Apply what you read
a - Extract the stretch of the depression screening article from "Warren said that" through "are accustomed to.", copying it word for word.
b - Translate this sentence from the article on the depression screening into Spanish: "Test results were printed immediately, and students were given a copy for their perusal."
c - Write what follows the final sentence of the article on the Mental Health Month depression screening.

Selected passage

┄┄┄┄┄┄┄┄┄┄┄┄┄┄┄┄┄┄┄┄

Depression screening held for Mental Health Month

The Counseling Center at GSU hosted a screening depression day last Thursday in observance of Mental Health Month.”The test is a generic online screening that is taken online, which tells the participant if they are depressed or experiencing some signs of depression,” said counselor Miranda Warren.

Warren said that depression is part of mental illness and many people suffer from depression due to work, school and/or family issues.

The disease is prevalent among college students, as they embark on a new phase of their life and, more so, being away from close friends and family they grew up with or are accustomed to.

“We are just basically promoting the awareness of it (depression), and once students show a sign of depression, we attach students to a counselor for assistance, if they so desire,” Warren said.

Test results were printed immediately, and students were given a copy for their perusal.

Negative results stated, “Your screening results are not consistent with symptoms of depression. However, if you are still concerned and think you may need help, see a mental health professional or a clinical for a complete evaluation.”

More than 20 people participated in the screening exercise, and Warren believes that the participation level was satisfactory.

┄┄┄┄┄┄┄┄┄┄┄┄┄┄┄┄┄┄┄┄

Dataset excerpts
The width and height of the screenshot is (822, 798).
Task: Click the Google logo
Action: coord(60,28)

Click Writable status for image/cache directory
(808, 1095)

┄┄┄┄┄┄┄┄┄┄┄┄┄┄┄┄┄┄┄┄

Answer set
a -
Warren said that depression is part of mental illness and many people suffer from depression due to work, school and/or family issues.

The disease is prevalent among college students, as they embark on a new phase of their life and, more so, being away from close friends and family they grew up with or are accustomed to.

b - Los resultados de la prueba se imprimieron de inmediato y los estudiantes recibieron una copia para revisarla.

c -
“I think for what we are dealing with we had good participation.”

The counselor said mental diseases do exist, and there are people, like the counselors at the center, who are there to help them. Only a few people were recommended for further evaluation and counseling.

The center offers free services to all students; however, Warren said some people are reluctant to come forward for assistance because of stigmas concerning mental disorders, like depression.

She said that most prefer to keep their condition on the down low.

A number of outreach programs have been planned for the upcoming weeks, in an effort to take the message to the masses.

“We want them to know that we are here for them and their information is safe with us,” Warren said.

“Our job is to keep them safe, make them feel welcome and assist where we can as they matriculate successfully through college,” she said.